Data synthesis methods use generative models that capture the underlying distribution of a private dataset and generate resembling data samples. Such generalization, ideally, would protect individual-specific information. In (Acs et al., 2018), differentially private -means clustering is applied on the raw dataset. Then, generative models are trained only on their own cluster using differentially private gradient descent (Acs et al., 2018).

Limitations: Data synthesis is a data publishing technique and is usually implemented in a centralized database with massive data samples. As generative models often incur high computation overhead, this approach is not suitable for resource-limited IoT devices.

2.2. Privacy-Preserving Inference

Compared with a body of research on privacy-preserving training, less work is dedicated to privacy-preserving inference. Privacy-preserving inference approaches assume that the ML model at the coordinator has been previously trained using public plaintext data. They aim to protect the privacy contained in test data vectors while maintaining the inference accuracy. Additive perturbation is generally not advisable for deep models because the inference accuracy of deep models can be significantly degraded by small perturbations on input data (Zheng et al., 2016). In order to achieve privacy preservation in the inference phase against an honest-but-curious coordinator running the ML model, CryptoNets (Gilad-Bachrach et al., 2016) and Multi-party Computation (MPC) (Barni et al., 2006) are proposed.

2.2.1. CryptoNets

Gilad-Bachrach et al. (Gilad-Bachrach et al., 2016)

adjust the feed-forward neural network trained with plaintext data so that it can be applied to the homomorphically encrypted data to make encrypted inference. A secret key is needed to decrypt the result. Through the process, not only the data but also the inference result are kept secret against the honest-but-curious coordinator.

Limitations:

Unfortunately, the high computational complexity of HE renders CryptoNets unpractical for IoT devices. Moreover, although CryptoNets does not need to support training over ciphertext, the neural network still needs to satisfy certain conditions. For example, a square polynomial function instead of a sigmoid or ReLU function should be used as the activation function. However, using square polynomial function as the activation function is rare for existing neural networks. Scaling is also required since encryption scheme does not support floating-point numbers.

2.2.2. Multi-Party Computation (MPC)

---

§ **Tasks**
1) According to the privacy-preserving machine learning passage, which activation function must CryptoNets use in place of a sigmoid or ReLU function?
2) Write out the privacy-preserving machine learning passage word for word, starting at "adjust the feed-forward" and ending at "the honest-but-curious coordinator.".
3) Pick up the privacy-preserving machine learning passage where it stops and keep writing it.

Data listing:
---

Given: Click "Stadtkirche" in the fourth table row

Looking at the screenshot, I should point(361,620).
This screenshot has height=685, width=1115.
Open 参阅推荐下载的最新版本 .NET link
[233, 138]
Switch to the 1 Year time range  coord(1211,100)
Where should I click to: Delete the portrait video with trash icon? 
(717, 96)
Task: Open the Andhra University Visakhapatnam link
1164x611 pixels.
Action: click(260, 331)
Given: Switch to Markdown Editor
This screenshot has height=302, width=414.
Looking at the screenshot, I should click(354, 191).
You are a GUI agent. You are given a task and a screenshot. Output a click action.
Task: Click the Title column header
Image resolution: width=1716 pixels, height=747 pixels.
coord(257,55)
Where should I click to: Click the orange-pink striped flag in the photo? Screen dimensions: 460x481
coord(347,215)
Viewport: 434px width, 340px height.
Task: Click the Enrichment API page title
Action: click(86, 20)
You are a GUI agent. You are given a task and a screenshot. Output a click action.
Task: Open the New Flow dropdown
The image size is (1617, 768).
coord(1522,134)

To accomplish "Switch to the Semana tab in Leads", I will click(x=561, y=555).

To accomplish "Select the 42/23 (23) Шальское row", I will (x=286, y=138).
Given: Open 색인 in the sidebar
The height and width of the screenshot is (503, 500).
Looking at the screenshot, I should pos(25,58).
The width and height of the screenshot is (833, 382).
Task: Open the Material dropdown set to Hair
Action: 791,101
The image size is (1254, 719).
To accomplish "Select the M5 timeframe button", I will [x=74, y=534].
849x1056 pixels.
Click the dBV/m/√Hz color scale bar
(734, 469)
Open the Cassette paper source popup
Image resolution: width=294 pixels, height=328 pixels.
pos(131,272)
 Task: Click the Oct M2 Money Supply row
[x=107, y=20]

---

§ **Task responses**
1) A square polynomial function.

2)
adjust the feed-forward neural network trained with plaintext data so that it can be applied to the homomorphically encrypted data to make encrypted inference. A secret key is needed to decrypt the result. Through the process, not only the data but also the inference result are kept secret against the honest-but-curious coordinator.

3)
MPC (Goldreich, 1998) enables the parties involved to jointly compute a function over their inputs while keeping those inputs private. Barni et al. (Barni et al., 2006) apply MPC in privacy-preserving inference

. Specifically, the participant encrypts the data and sends it to the coordinator. The coordinator computes an inner product between the data and the weights of the first layer and sends the results back to the participant. Then, the participant applies decryption and non-linear transformation. Results are again encrypted before being transmitted to the coordinator. The process continues until all the layers have been computed. In this scheme, the input data and the knowledge embedded in the neural networks are both protected.

Limitations: MPC requires many rounds of communication between the participant and the coordinator, representing considerable communication overhead.

2.3. Remark

The existing approaches reviewed in §2.1 and §2.2 have different threat, privacy and system models. The anonymization and additive/multiplicative perturbation approaches often introduce affordable overheads and thus are feasible in the context of IoT. However, anonymization mainly focuses on private data publishing and does not address the problem of model training. Thus, additive and multiplicative perturbation approaches are promising for privacy-preserving training in IoT. In contrast, lightweight privacy-preserving inference approaches for IoT are lacking. Thus, we believe that privacy-preserving inference deserves more research attention. As such, §3 describes a lightweight and voluntary privacy-preserving inference approach called ObfNet and the preliminary results.

3. ObfNet: Lightweight & Voluntary Privacy-Preserving Inference

3.1. System, Threat, and Privacy Models

System model: The system consists of multiple resource-constrained participants and a resource-rich coordinator. The coordinator hosts a pre-trained deep model. The participants collect data samples and transmit them to the coordinator for inference using the deep model. The participants do not execute the deep model for inference due to the following reasons. First, each participant has limited computation and storage resources for executing the deep model. Second, in certain scenarios, the deep model may be commercially confidential and should not be released to the participants.

Threat model: The threat is an honest-but-curious coordinator. Specifically, the coordinator will not tamper with any data submitted by the participants and the inference results. However, the coordinator is curious about the private information contained in the data submitted by the participants.

Privacy model: The raw form of the submitted data is the participant’s privacy to be protected. Data form confidentiality is an immediate and basic privacy requirement in many applications.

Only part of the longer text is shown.